Last orders for Mitchells & Butlers?
The owner of Harvester and All Bar One pubs is raising £350m with an equity sale underwritten by the ultra high-net-worth clique who already owns more than half its stock. Its open offer avoids the formalities of a rights issue that would never have completed in time for a £50m debt repayment due on March 15.
Of course, debt obligations could have been fixed long ago — certainly long before M&B warned in January that it had just £125m of liquidity remaining. Even an April reopening had looked too late for the group, which burns between £35m and £40m every month while its 1,700 pubs are closed.
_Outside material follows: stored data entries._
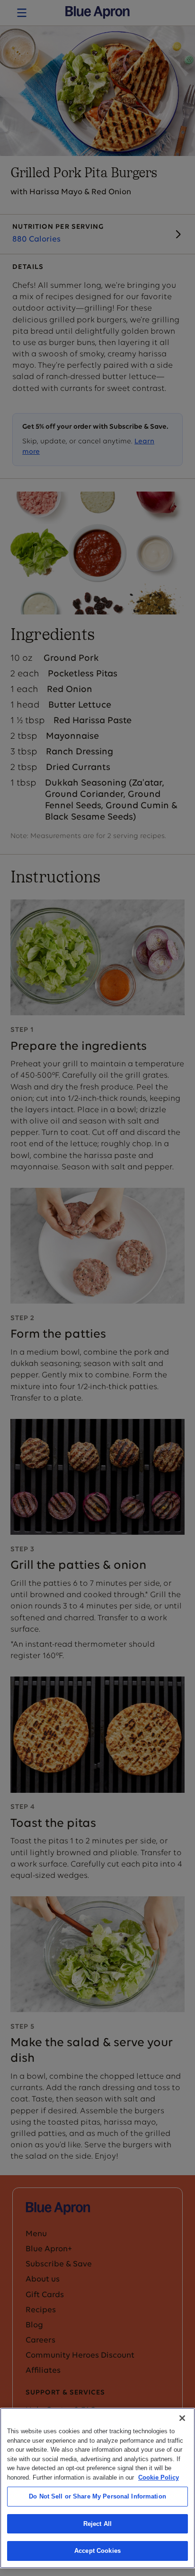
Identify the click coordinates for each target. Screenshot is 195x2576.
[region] (97, 2488)
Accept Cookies (97, 2550)
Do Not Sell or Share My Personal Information (97, 2496)
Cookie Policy (158, 2477)
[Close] (182, 2418)
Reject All (97, 2523)
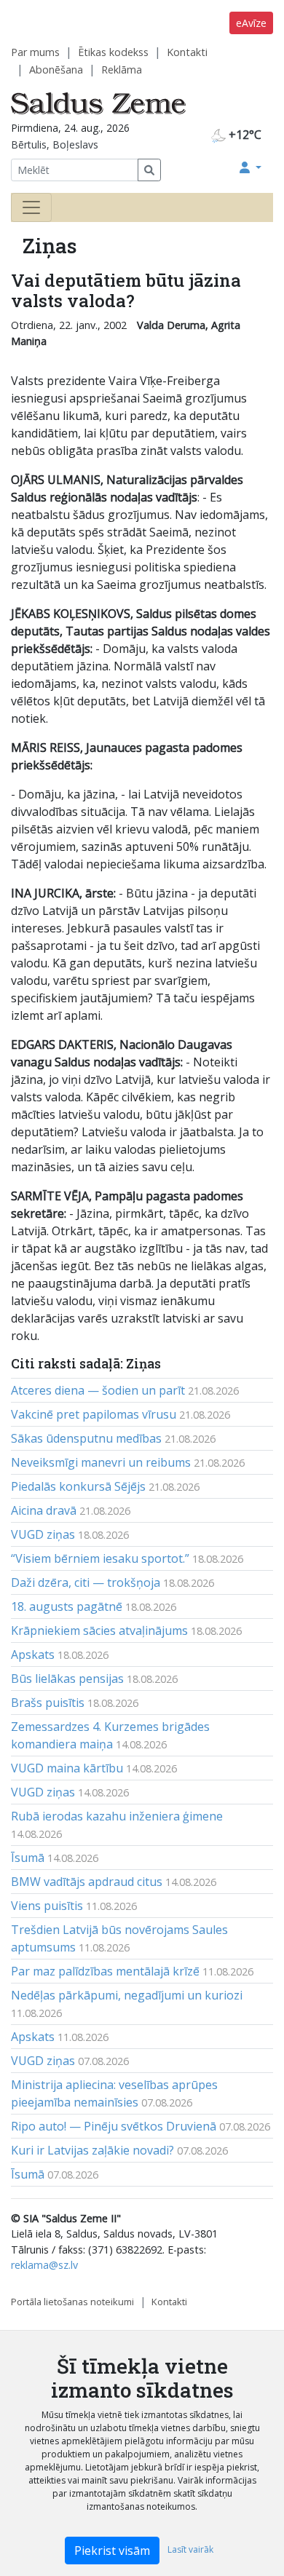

So by putting together a rescue package at the last possible moment, businessman and Tottenham Hotspur owner Joe Lewis and friends stand accused of playing brinkmanship to dislodge independent management and tighten their control of the business. It is, in effect, a chicken coup.
The so-called Sandy Lane set — Lewis, fellow currency trader Derrick Smith and the horseracing magnates John Magnier and JP McManus — have formed a concert party that will use a combined 55 per cent holding to oust independent non-executive directors and worry less about small shareholders. The rush-job refinancing is likely to strengthen their hand further because shareholders cannot sell on entitlements to new equity, as is the case with a rights issue, and the consortium will buy any unsold stock at a 36 per cent discount to Friday’s closing price.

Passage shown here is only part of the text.